Conversely, positive impacts have been observed for environmental pollution, especially air pollution. Considerable improvements of different air quality parameters, such as NO2, O3, CO, SO2, PM2.5, PM10, AOD, and black carbon emissions, have been observed during lockdown period. To assess changes in these variables, satellite data and CAMS data from Rajshahi were used. However, the air quality improvements were not sustained with substantial increases in all the air pollutants being observed in the post-lockdown period. The lockdown period resulted in large economic crises in Bangladesh. Thus, the government was unable to invest more for clean air development and the gains during the lockdown were lost. Statistical analyses showed statistically significant differences in the measured variables among the lockdown, pre-lockdown, and post-lockdown stages.

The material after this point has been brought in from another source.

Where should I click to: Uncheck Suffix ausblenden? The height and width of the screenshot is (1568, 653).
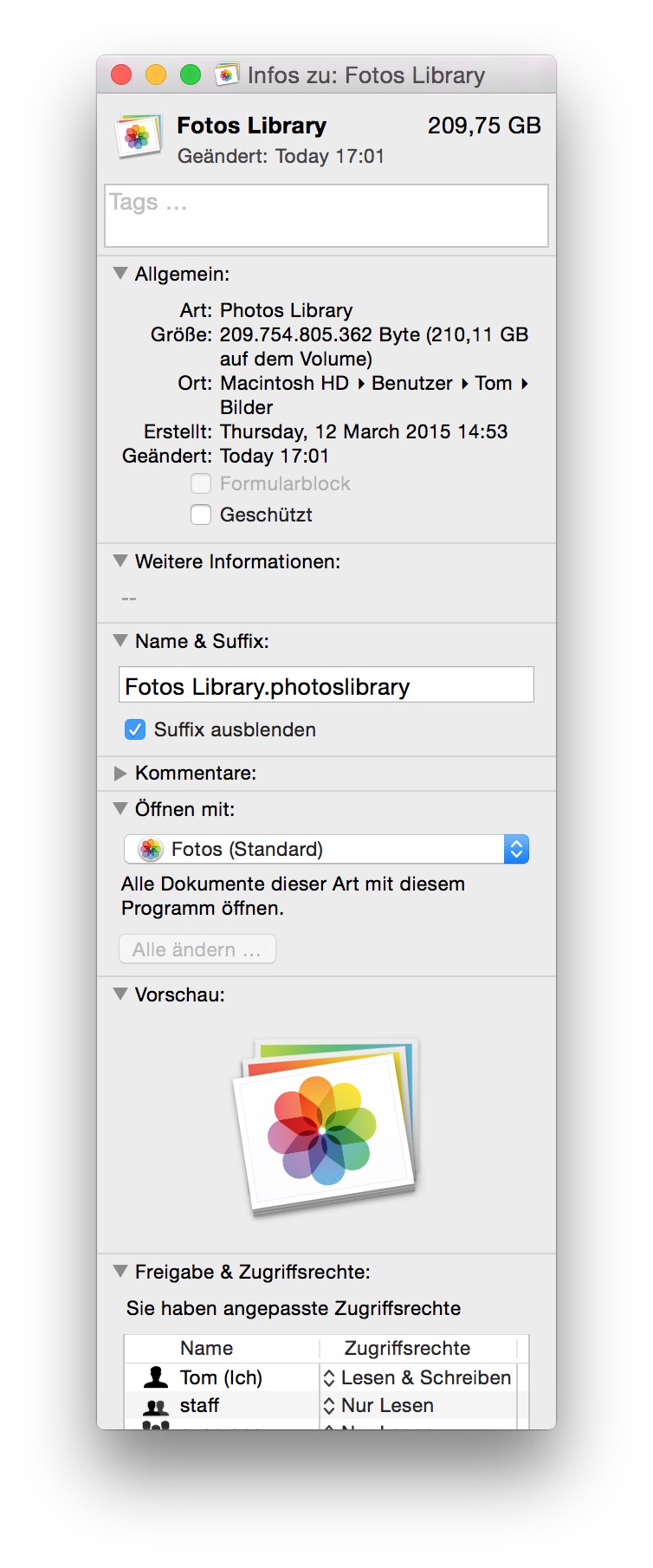(x=135, y=729)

Relationships between daily confirmed case rates and the different air pollutants were estimated using linear regression. PM10 had a weak positive association with case rates, while the others showed weak negative associations. Variations of different meteorological variables, such as average temperature, dew-point temperature, average wind speed, and precipitation with daily COVID-19 case rates, were also presented in this study. All the meteorological variables showed weak positive correlations with the COVID case rates. A drastic deterioration of air quality in Rajshahi city was observed in post-lockdown stage. Thus, it is recommended that the government takes necessary steps and applies strict laws to protect the environment, and provides a balance between economic growth and a sustainable environment. It is expected that this study could serve as the basis for future research of the assessment of environmental and meteorological behavior in relation to COVID-19 for other parts of the world.